• **Activity**
All the entries that follow must be written out again exactly.

• **Input records**
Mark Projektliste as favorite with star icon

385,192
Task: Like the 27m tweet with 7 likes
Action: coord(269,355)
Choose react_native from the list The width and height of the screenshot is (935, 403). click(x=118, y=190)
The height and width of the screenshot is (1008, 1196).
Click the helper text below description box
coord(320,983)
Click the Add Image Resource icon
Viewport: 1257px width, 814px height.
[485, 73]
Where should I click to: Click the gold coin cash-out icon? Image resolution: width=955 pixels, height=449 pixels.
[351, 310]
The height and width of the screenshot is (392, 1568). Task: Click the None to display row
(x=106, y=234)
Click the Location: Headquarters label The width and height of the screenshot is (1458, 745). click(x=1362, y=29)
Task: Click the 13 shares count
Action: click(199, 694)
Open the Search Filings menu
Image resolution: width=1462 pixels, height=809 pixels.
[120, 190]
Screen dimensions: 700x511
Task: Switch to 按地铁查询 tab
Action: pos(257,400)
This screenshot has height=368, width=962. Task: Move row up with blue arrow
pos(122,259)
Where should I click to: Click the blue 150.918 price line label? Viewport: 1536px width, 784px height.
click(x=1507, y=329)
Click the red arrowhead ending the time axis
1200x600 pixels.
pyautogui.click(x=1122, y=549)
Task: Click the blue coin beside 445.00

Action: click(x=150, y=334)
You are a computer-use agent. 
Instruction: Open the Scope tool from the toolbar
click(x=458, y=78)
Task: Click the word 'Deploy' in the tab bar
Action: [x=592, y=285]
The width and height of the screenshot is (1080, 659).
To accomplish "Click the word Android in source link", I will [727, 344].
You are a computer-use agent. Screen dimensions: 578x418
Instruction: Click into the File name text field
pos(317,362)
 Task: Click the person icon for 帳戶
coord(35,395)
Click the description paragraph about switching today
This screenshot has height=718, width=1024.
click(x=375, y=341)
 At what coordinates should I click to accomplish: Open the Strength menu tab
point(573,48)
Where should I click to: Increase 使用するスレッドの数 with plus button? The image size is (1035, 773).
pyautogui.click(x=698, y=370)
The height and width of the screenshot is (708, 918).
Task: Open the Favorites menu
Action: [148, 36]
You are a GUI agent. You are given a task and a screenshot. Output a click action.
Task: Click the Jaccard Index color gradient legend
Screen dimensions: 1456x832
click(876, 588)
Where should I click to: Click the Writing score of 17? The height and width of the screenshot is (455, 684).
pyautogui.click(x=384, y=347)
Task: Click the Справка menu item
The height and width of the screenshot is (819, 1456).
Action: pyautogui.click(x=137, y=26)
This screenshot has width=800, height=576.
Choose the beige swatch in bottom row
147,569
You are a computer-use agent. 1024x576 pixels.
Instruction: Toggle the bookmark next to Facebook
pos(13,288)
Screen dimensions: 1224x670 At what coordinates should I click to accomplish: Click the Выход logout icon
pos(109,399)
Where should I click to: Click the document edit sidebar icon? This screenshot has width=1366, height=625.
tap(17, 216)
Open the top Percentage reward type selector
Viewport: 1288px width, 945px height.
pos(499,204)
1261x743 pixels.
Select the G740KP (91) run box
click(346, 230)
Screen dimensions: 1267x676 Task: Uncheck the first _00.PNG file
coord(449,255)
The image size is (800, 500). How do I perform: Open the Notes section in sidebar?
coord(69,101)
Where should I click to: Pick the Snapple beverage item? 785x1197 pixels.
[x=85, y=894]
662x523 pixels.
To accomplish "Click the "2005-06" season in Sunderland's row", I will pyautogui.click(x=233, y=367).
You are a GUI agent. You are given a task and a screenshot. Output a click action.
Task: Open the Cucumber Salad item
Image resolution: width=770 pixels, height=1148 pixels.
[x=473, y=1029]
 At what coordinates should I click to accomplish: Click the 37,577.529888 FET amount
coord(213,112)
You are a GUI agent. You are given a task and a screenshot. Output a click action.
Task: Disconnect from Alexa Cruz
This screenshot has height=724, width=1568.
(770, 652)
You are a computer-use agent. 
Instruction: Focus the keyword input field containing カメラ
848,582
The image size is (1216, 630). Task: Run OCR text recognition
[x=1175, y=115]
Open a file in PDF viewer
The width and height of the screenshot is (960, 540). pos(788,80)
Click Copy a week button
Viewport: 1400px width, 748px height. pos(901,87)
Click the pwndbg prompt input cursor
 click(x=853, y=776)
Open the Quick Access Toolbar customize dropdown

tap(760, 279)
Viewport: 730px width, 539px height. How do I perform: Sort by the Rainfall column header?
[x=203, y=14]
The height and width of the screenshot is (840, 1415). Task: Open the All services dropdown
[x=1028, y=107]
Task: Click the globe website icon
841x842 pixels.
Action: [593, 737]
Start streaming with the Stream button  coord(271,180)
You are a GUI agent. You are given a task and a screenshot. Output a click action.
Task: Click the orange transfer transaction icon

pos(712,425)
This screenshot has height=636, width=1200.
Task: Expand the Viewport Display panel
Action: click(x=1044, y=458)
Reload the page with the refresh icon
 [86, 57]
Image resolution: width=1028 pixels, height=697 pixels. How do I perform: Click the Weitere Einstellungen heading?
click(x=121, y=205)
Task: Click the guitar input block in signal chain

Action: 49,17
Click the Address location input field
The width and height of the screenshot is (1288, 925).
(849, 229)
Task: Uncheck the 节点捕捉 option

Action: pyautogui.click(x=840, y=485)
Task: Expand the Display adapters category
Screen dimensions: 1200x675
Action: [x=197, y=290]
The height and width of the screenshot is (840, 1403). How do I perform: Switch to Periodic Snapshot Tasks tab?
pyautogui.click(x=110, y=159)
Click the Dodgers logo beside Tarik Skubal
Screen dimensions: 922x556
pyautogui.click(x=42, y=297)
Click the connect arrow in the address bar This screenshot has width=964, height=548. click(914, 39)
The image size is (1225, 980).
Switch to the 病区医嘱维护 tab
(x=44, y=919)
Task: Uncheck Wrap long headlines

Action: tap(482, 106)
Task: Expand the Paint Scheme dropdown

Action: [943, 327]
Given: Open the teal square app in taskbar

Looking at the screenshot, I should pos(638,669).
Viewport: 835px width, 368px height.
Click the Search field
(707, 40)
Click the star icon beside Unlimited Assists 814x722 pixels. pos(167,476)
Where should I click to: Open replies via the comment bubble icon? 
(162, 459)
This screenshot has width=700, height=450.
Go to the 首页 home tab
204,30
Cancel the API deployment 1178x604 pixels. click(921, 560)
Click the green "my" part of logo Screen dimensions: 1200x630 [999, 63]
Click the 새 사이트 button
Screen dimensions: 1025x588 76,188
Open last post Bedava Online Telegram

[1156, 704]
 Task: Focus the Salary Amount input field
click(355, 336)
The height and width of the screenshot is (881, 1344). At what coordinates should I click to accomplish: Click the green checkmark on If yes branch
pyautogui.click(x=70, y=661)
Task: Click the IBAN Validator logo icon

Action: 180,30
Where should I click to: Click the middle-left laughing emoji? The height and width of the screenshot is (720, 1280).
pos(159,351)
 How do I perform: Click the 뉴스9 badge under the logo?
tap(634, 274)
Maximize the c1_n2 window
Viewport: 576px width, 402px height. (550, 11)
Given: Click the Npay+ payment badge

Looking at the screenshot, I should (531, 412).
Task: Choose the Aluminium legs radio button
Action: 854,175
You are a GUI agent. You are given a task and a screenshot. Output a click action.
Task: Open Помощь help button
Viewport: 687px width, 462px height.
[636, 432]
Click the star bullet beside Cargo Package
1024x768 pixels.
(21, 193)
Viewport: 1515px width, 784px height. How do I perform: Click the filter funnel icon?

• **Response below**
Mark Projektliste as favorite with star icon

385,192
Task: Like the 27m tweet with 7 likes
Action: coord(269,355)
Choose react_native from the list The width and height of the screenshot is (935, 403). click(x=118, y=190)
The height and width of the screenshot is (1008, 1196).
Click the helper text below description box
coord(320,983)
Click the Add Image Resource icon
Viewport: 1257px width, 814px height.
[485, 73]
Where should I click to: Click the gold coin cash-out icon? Image resolution: width=955 pixels, height=449 pixels.
[351, 310]
The height and width of the screenshot is (392, 1568). Task: Click the None to display row
(x=106, y=234)
Click the Location: Headquarters label The width and height of the screenshot is (1458, 745). click(x=1362, y=29)
Task: Click the 13 shares count
Action: click(199, 694)
Open the Search Filings menu
Image resolution: width=1462 pixels, height=809 pixels.
[120, 190]
Screen dimensions: 700x511
Task: Switch to 按地铁查询 tab
Action: pos(257,400)
This screenshot has height=368, width=962. Task: Move row up with blue arrow
pos(122,259)
Where should I click to: Click the blue 150.918 price line label? Viewport: 1536px width, 784px height.
click(x=1507, y=329)
Click the red arrowhead ending the time axis
1200x600 pixels.
pyautogui.click(x=1122, y=549)
Task: Click the blue coin beside 445.00

Action: click(x=150, y=334)
You are a computer-use agent. 
Instruction: Open the Scope tool from the toolbar
click(x=458, y=78)
Task: Click the word 'Deploy' in the tab bar
Action: [x=592, y=285]
The width and height of the screenshot is (1080, 659).
To accomplish "Click the word Android in source link", I will [727, 344].
You are a computer-use agent. Screen dimensions: 578x418
Instruction: Click into the File name text field
pos(317,362)
 Task: Click the person icon for 帳戶
coord(35,395)
Click the description paragraph about switching today
This screenshot has height=718, width=1024.
click(x=375, y=341)
 At what coordinates should I click to accomplish: Open the Strength menu tab
point(573,48)
Where should I click to: Increase 使用するスレッドの数 with plus button? The image size is (1035, 773).
pyautogui.click(x=698, y=370)
The height and width of the screenshot is (708, 918).
Task: Open the Favorites menu
Action: [148, 36]
You are a GUI agent. You are given a task and a screenshot. Output a click action.
Task: Click the Jaccard Index color gradient legend
Screen dimensions: 1456x832
click(876, 588)
Where should I click to: Click the Writing score of 17? The height and width of the screenshot is (455, 684).
pyautogui.click(x=384, y=347)
Task: Click the Справка menu item
The height and width of the screenshot is (819, 1456).
Action: pyautogui.click(x=137, y=26)
This screenshot has width=800, height=576.
Choose the beige swatch in bottom row
147,569
You are a computer-use agent. 1024x576 pixels.
Instruction: Toggle the bookmark next to Facebook
pos(13,288)
Screen dimensions: 1224x670 At what coordinates should I click to accomplish: Click the Выход logout icon
pos(109,399)
Where should I click to: Click the document edit sidebar icon? This screenshot has width=1366, height=625.
tap(17, 216)
Open the top Percentage reward type selector
Viewport: 1288px width, 945px height.
pos(499,204)
1261x743 pixels.
Select the G740KP (91) run box
click(346, 230)
Screen dimensions: 1267x676 Task: Uncheck the first _00.PNG file
coord(449,255)
The image size is (800, 500). How do I perform: Open the Notes section in sidebar?
coord(69,101)
Where should I click to: Pick the Snapple beverage item? 785x1197 pixels.
[x=85, y=894]
662x523 pixels.
To accomplish "Click the "2005-06" season in Sunderland's row", I will pyautogui.click(x=233, y=367).
You are a GUI agent. You are given a task and a screenshot. Output a click action.
Task: Open the Cucumber Salad item
Image resolution: width=770 pixels, height=1148 pixels.
[x=473, y=1029]
 At what coordinates should I click to accomplish: Click the 37,577.529888 FET amount
coord(213,112)
You are a GUI agent. You are given a task and a screenshot. Output a click action.
Task: Disconnect from Alexa Cruz
This screenshot has height=724, width=1568.
(770, 652)
You are a computer-use agent. 
Instruction: Focus the keyword input field containing カメラ
848,582
The image size is (1216, 630). Task: Run OCR text recognition
[x=1175, y=115]
Open a file in PDF viewer
The width and height of the screenshot is (960, 540). pos(788,80)
Click Copy a week button
Viewport: 1400px width, 748px height. pos(901,87)
Click the pwndbg prompt input cursor
 click(x=853, y=776)
Open the Quick Access Toolbar customize dropdown

tap(760, 279)
Viewport: 730px width, 539px height. How do I perform: Sort by the Rainfall column header?
[x=203, y=14]
The height and width of the screenshot is (840, 1415). Task: Open the All services dropdown
[x=1028, y=107]
Task: Click the globe website icon
841x842 pixels.
Action: [593, 737]
Start streaming with the Stream button  coord(271,180)
You are a GUI agent. You are given a task and a screenshot. Output a click action.
Task: Click the orange transfer transaction icon

pos(712,425)
This screenshot has height=636, width=1200.
Task: Expand the Viewport Display panel
Action: click(x=1044, y=458)
Reload the page with the refresh icon
 [86, 57]
Image resolution: width=1028 pixels, height=697 pixels. How do I perform: Click the Weitere Einstellungen heading?
click(x=121, y=205)
Task: Click the guitar input block in signal chain

Action: 49,17
Click the Address location input field
The width and height of the screenshot is (1288, 925).
(849, 229)
Task: Uncheck the 节点捕捉 option

Action: pyautogui.click(x=840, y=485)
Task: Expand the Display adapters category
Screen dimensions: 1200x675
Action: [x=197, y=290]
The height and width of the screenshot is (840, 1403). How do I perform: Switch to Periodic Snapshot Tasks tab?
pyautogui.click(x=110, y=159)
Click the Dodgers logo beside Tarik Skubal
Screen dimensions: 922x556
pyautogui.click(x=42, y=297)
Click the connect arrow in the address bar This screenshot has width=964, height=548. click(914, 39)
The image size is (1225, 980).
Switch to the 病区医嘱维护 tab
(x=44, y=919)
Task: Uncheck Wrap long headlines

Action: tap(482, 106)
Task: Expand the Paint Scheme dropdown

Action: [943, 327]
Given: Open the teal square app in taskbar

Looking at the screenshot, I should pos(638,669).
Viewport: 835px width, 368px height.
Click the Search field
(707, 40)
Click the star icon beside Unlimited Assists 814x722 pixels. pos(167,476)
Where should I click to: Open replies via the comment bubble icon? 
(162, 459)
This screenshot has width=700, height=450.
Go to the 首页 home tab
204,30
Cancel the API deployment 1178x604 pixels. click(921, 560)
Click the green "my" part of logo Screen dimensions: 1200x630 [999, 63]
Click the 새 사이트 button
Screen dimensions: 1025x588 76,188
Open last post Bedava Online Telegram

[1156, 704]
 Task: Focus the Salary Amount input field
click(355, 336)
The height and width of the screenshot is (881, 1344). At what coordinates should I click to accomplish: Click the green checkmark on If yes branch
pyautogui.click(x=70, y=661)
Task: Click the IBAN Validator logo icon

Action: 180,30
Where should I click to: Click the middle-left laughing emoji? The height and width of the screenshot is (720, 1280).
pos(159,351)
 How do I perform: Click the 뉴스9 badge under the logo?
tap(634, 274)
Maximize the c1_n2 window
Viewport: 576px width, 402px height. (550, 11)
Given: Click the Npay+ payment badge

Looking at the screenshot, I should (531, 412).
Task: Choose the Aluminium legs radio button
Action: 854,175
You are a GUI agent. You are given a task and a screenshot. Output a click action.
Task: Open Помощь help button
Viewport: 687px width, 462px height.
[636, 432]
Click the star bullet beside Cargo Package
1024x768 pixels.
(21, 193)
Viewport: 1515px width, 784px height. How do I perform: Click the filter funnel icon?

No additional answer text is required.